I was left alone. I took a quick glance around me and got to work.
3
The spot Starbreeze had dropped me was just outside the British Museum. The courtyard was bordered to the north by the museum itself, to the east and west by outbuildings and to the south by stone walls, tall gates and a high iron fence with spikes. Beyond the fence, buses and cars tracked steadily from left to right to left along Great Russell Street, casting light and sound through the railings, but the courtyard itself was silent.
As I waited for my eyes to adjust, I looked through the futures and saw that if I moved forward I’d run into a line of massive columns, behind which was the museum’s main entrance. Starbreeze had said something about mages trying to open something. It might be Lyle’s relic, in which case this place would be under Council guard. Otherwise, it might be someone’s secret project. Either way, it was a safe bet nobody inside would be happy to see me.
If there’s one thing all diviners share, it’s curiosity. We really can’t help it; it’s just part of who we are. If you dug out a tunnel somewhere in the wilderness a thousand miles from anywhere and hung a sign on it saying, ‘Warning, this leads to the Temple of Horrendous Doom. Do not enter, ever. No, not even then’, you’d get back from lunch to find a diviner already inside and two more about to go in.
Come to think about it, that might explain why there are so few of us.
In any case, even if this wasn’t what I was after, I couldn’t resist having a closer look. I flipped the hood of my mist cloak up over my head and walked into the shadows of the huge columns. In the wall beyond were double doors of metal and glass. Through the glass I could see an open area with two men at a security station, one sitting, one standing. The only way through into the museum proper was to cross in clear line of sight of both men. I stood watching for two full minutes, then opened the door and walked inside.
Everyone knows diviners can see the future. But what does seeing the future mean?

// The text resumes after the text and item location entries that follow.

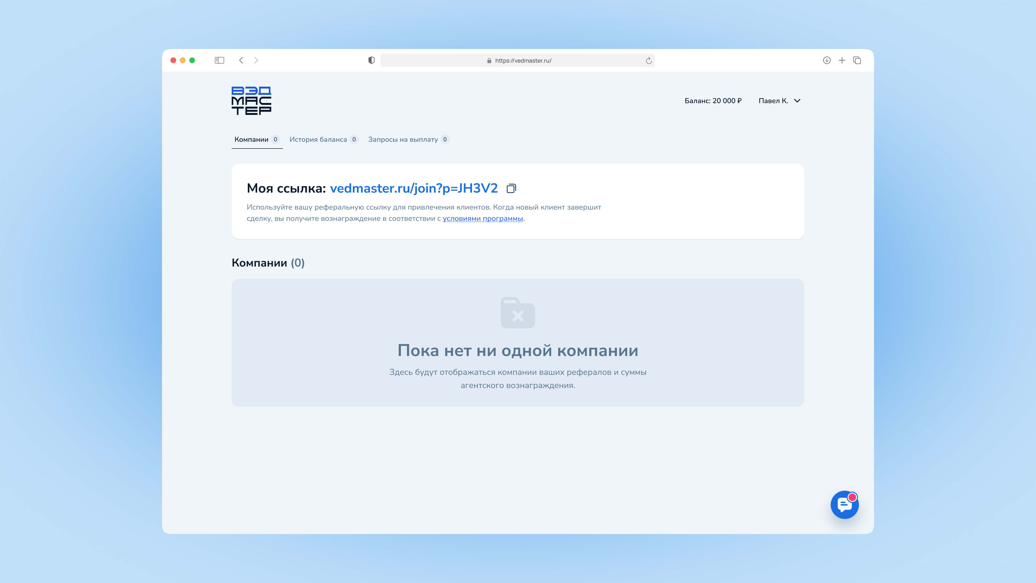Open Запросы на выплату tab
Screen dimensions: 1036x583
[x=403, y=140]
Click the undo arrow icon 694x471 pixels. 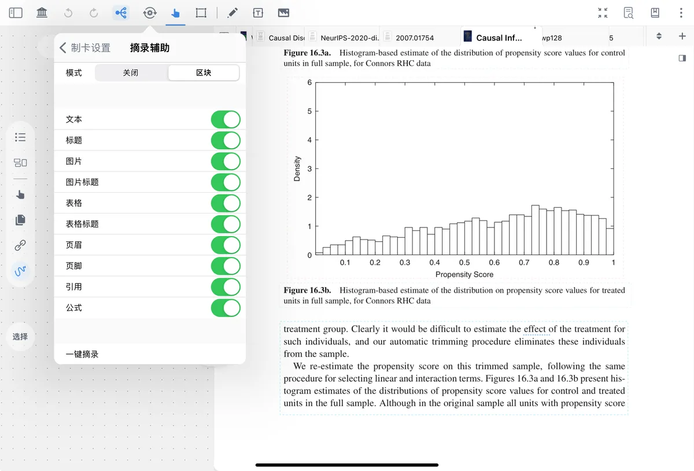click(68, 13)
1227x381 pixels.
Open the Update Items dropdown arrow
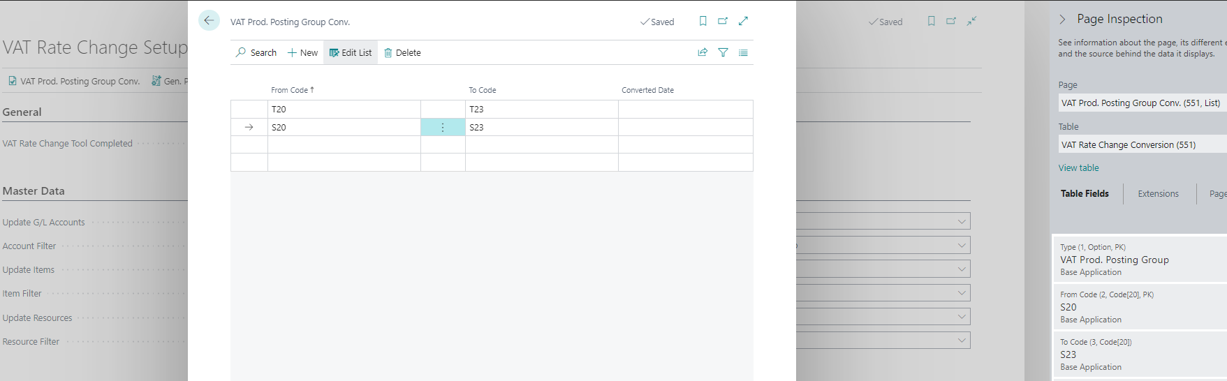coord(962,269)

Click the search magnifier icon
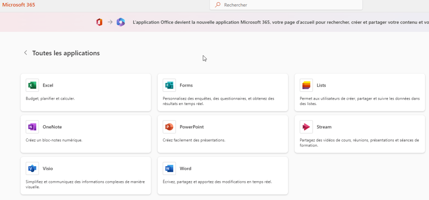(x=217, y=5)
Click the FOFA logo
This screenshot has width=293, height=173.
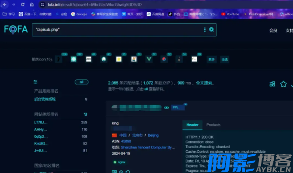click(x=16, y=30)
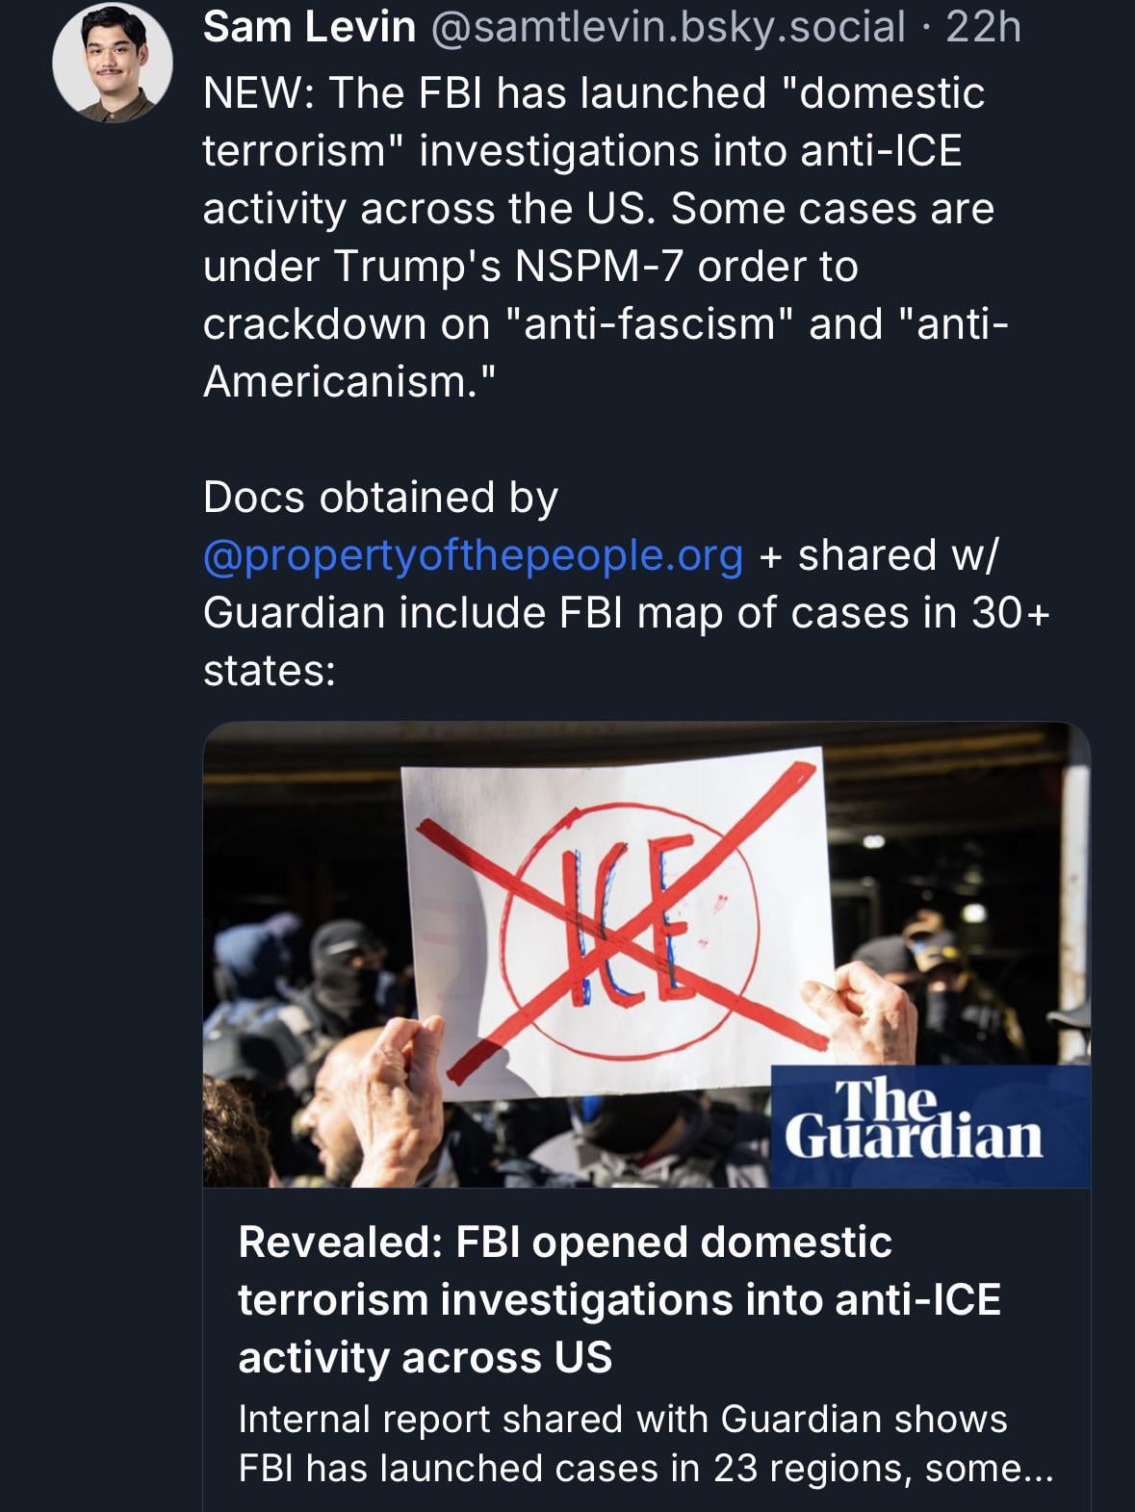Click the 'Internal report shared with Guardian' description
The image size is (1135, 1512).
pyautogui.click(x=622, y=1419)
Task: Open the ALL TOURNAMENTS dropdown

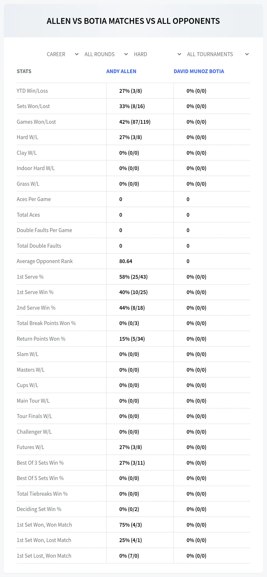Action: click(218, 54)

Most people think it’s like reading a book. You skip a few pages ahead, see what’s going to happen. That’s impossible, of course. You reach a fork in the road: do you go left or right? You might go one way; you might go the other. It’s your choice, no one else’s.
What a diviner sees is probability. In one future you go left; in another you go right; in a third, you stop and ask for directions. A hundred branches, each branching again and again to create thousands, for every one of the millions of people living on this earth. Billions and trillions of futures, branching in every way through four dimensions like a river delta the size of a galaxy.